Back when I was 16, I was hit by a car while crossing the road. I remember stepping into the street and before I knew what happened, I slumped onto the hood. Don't worry - I was fine. Bruised, sore, and scared, but I was fine. Not too long after the accident, my upper back started to spasm. It wasn't just a twitch. The muscles between my shoulder blades would clench down and not let up. This would go on for a couple weeks until I got in to see the chiropractor. The combination of adjustments and massage seemed to help, and the spasms would let up for a few months.
Over the past couple of years, the spasms have gotten worse. About a week after I had my daughter, I noticed my knees and ankles aching. I didn't understand it at the time, but the pain was trying to tell me something. Before too long, my right leg felt so tight that it would burn from walking. If we went out to the zoo or shopping, my heel would be bright red and swollen within a couple hours. After months of physical therapy and trying every conservative treatment available, I decided with my doctor to have surgery. The surgery was successful, but I tripped a few weeks after the surgery and tore my gastronemius (calf) muscle.
Fast forward a year. I'm under a lot of stress after failed carpal tunnel surgeries, getting laid off, and losing a friend. My back started to spasm again, and would not let up. I tried chiropractic adjustments, massage, accupuncture, muscle relaxers, magnesium shots, and muscle stimulation/tens. Nothing seemed to help. After an mri, my chiropractor wanted me to see a neurologist.

== What this exercise asks ==
[1] In the back-spasm account, how old was the writer when hit by a car?
[2] Reproduce part of the back-spasm account word for word, beginning at the words "Back when I" and stopping after "a few months.".
The lines that follow have no connection to the back-spasm account.

== Stored data ==

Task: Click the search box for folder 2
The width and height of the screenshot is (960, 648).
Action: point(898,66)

---

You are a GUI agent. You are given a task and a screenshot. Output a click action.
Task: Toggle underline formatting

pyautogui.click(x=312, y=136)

---

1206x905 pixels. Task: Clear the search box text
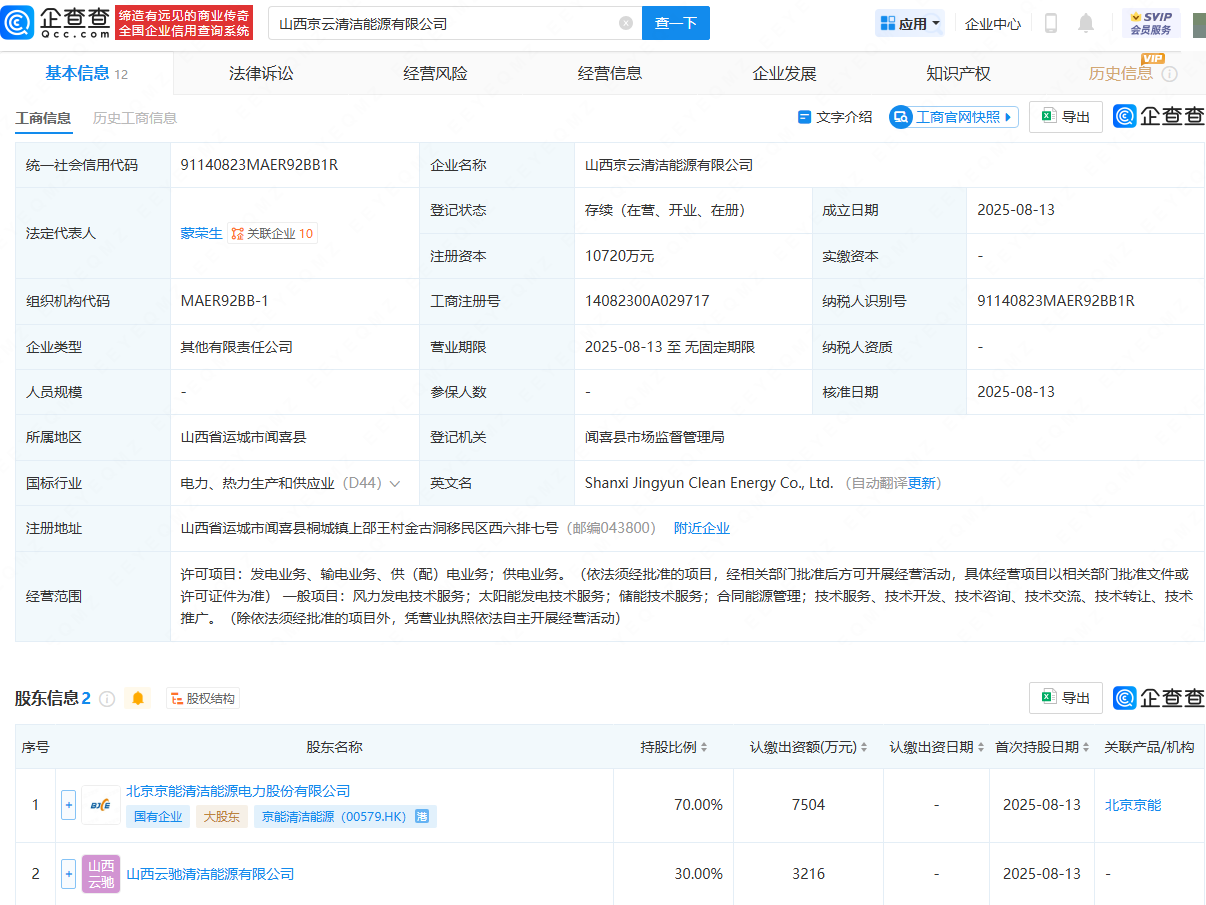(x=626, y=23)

== Results by task ==
[1] 16

[2]
Back when I was 16, I was hit by a car while crossing the road. I remember stepping into the street and before I knew what happened, I slumped onto the hood. Don't worry - I was fine. Bruised, sore, and scared, but I was fine. Not too long after the accident, my upper back started to spasm. It wasn't just a twitch. The muscles between my shoulder blades would clench down and not let up. This would go on for a couple weeks until I got in to see the chiropractor. The combination of adjustments and massage seemed to help, and the spasms would let up for a few months.